Peu d’études se sont intéressées à la shizophrénie en tant psychopathologie permettant de tester l’hypothèse de polarité. Pourtant, comme l’expliquent Silver, Shlomo, Turner, & Gur (2002, p.176), « ‘Better understanding of the valence-related differences in perception of emotion may help explain why some emotions appear more impaired than others in patients with schizophrenia and their variability in reponse to emotional stimuli.’  » Dans une étude visant à déterminer si la schizophrénie est une pathologie dans laquelle les traitements des stimuli négatifs et positifs sont différentiellement atteints, ces auteurs ont observé que, chez des patients schizophrènes, les performances à des tests d’identification d’expressions faciales positives (joie) étaient corrélées aux performances à des tests cognitifs et moteurs, alors que leurs performances à des tests d’identification d’expressions faciales négatives n’étaient pas corrélées aux performances à ces tests. Ces auteurs ont interprété l’asymétrie des résultats comme indiquant l’existence de systèmes évaluatifs séparés pour les stimuli négatifs et positifs, allant ainsi dans le sens de l’hypothèse de polarité.

Dans ce contexte, l’objectif de cette étude comportementale était de déterminer si, dans la schizophrénie, certains mécanismes impliqués dans l’évaluation d’événements d’une polarité donnée pouvaient être déficitaires alors que les mécanismes impliqués dans l’évaluation d’événements de l’autre polarité seraient préservés. Une variable supplémentaire qui pourrait se révéler déterminante dans l’analyse des troubles de ces patients est la composante sociale (voir Bell et al., 1997). Dans le but de déterminer si, chez le patient schizophrène et/ou le sujet normal, l’effet du facteur polarité peut varier selon cette composante, la variable « composante sociale des stimuli » a été manipulée.
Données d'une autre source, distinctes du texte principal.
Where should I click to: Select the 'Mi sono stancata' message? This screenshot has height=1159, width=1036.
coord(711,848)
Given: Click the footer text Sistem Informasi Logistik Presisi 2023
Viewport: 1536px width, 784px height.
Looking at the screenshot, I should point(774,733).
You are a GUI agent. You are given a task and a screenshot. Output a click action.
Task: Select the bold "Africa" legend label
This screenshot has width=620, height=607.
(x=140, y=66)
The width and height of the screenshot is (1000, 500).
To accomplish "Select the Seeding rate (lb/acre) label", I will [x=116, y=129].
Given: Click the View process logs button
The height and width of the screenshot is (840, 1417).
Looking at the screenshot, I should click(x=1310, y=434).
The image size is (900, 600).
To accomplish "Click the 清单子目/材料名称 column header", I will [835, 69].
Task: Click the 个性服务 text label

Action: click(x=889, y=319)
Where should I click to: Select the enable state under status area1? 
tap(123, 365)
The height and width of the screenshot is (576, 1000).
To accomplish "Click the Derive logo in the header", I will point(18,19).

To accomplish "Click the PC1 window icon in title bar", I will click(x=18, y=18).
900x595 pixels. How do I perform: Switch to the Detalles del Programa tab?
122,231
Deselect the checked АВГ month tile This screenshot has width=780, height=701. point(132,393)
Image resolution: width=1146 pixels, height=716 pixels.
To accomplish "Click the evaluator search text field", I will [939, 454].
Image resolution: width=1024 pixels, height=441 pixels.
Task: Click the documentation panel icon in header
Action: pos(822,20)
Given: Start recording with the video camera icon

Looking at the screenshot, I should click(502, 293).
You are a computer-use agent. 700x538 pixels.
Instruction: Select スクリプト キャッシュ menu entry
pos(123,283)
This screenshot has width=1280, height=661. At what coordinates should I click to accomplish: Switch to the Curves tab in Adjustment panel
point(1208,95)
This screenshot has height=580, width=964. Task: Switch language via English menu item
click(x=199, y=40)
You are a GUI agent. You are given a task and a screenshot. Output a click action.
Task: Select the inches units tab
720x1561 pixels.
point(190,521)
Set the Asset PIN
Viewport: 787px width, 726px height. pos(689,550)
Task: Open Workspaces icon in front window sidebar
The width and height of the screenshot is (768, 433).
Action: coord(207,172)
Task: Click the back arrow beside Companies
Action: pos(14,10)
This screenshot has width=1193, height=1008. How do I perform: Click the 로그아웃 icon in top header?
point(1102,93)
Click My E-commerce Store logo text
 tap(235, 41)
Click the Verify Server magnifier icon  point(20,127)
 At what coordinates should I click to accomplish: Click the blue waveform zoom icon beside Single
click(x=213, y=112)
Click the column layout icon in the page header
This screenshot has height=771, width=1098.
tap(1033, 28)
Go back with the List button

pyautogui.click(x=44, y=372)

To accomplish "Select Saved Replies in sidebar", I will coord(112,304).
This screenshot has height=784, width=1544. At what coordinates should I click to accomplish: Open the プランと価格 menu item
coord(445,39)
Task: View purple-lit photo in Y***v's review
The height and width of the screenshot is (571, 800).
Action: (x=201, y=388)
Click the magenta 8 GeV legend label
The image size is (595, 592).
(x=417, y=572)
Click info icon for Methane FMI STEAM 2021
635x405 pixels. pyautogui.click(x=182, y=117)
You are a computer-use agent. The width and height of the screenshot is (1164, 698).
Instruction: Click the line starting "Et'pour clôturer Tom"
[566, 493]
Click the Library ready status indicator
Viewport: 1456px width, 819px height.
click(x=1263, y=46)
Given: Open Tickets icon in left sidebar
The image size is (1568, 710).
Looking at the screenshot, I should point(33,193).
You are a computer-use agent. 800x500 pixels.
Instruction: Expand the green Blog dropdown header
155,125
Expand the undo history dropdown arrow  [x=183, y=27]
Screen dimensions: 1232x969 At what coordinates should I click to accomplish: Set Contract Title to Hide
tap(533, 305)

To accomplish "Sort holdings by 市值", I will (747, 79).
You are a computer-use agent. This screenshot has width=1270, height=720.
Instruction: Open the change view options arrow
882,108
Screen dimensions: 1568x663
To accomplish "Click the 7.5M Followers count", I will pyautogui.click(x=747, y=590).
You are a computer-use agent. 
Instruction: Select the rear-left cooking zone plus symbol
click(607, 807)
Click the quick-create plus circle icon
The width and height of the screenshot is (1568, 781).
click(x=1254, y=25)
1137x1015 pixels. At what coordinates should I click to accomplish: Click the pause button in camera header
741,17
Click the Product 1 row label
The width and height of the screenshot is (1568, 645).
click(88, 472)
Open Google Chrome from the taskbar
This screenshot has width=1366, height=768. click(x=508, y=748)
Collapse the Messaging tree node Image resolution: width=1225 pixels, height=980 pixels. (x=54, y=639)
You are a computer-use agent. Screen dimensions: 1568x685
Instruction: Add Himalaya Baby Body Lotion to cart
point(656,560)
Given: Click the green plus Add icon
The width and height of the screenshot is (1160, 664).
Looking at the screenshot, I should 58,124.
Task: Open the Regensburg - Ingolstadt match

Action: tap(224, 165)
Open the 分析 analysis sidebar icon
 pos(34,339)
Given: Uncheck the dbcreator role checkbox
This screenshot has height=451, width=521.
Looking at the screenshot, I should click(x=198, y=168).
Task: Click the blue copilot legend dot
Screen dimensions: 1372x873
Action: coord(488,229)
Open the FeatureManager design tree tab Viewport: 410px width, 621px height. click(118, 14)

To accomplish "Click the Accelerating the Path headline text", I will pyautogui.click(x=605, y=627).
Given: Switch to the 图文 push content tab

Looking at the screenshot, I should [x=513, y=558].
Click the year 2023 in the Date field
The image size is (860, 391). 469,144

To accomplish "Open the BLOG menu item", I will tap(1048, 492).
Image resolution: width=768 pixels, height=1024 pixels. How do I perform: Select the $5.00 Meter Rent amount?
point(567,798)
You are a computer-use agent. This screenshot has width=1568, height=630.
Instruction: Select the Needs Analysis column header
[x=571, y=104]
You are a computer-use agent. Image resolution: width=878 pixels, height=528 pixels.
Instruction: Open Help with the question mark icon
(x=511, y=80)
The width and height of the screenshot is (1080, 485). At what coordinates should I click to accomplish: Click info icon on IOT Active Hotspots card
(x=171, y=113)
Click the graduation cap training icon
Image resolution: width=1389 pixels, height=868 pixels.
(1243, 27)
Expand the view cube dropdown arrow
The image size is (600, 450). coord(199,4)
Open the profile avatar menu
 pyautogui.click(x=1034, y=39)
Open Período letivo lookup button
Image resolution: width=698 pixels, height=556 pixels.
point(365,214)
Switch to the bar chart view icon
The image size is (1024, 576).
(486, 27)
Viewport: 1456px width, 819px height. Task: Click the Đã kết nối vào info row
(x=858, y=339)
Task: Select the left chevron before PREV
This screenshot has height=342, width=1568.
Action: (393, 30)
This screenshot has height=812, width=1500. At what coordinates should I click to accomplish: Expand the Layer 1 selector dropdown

Ainsi, la moitié des photographies utilisées représentait des scènes sociales, alors que l’autre moitié représentait des scènes non sociales.

En outre, le fait d’utiliser également le paradigme des bordures nous a permis de rechercher une dissociation à la fois dans le contexte d’une évaluation explicite et dans celui d’une évaluation implicite.

La logique expérimentale était de rechercher une interaction des facteurs polarité (négative ou positive) et participants (schizophrènes ou contrôles). D’autre part, considérant l’importance potentielle du facteur composante sociale, une interaction triple des facteurs polarité, composante sociale et participants était également recherchée.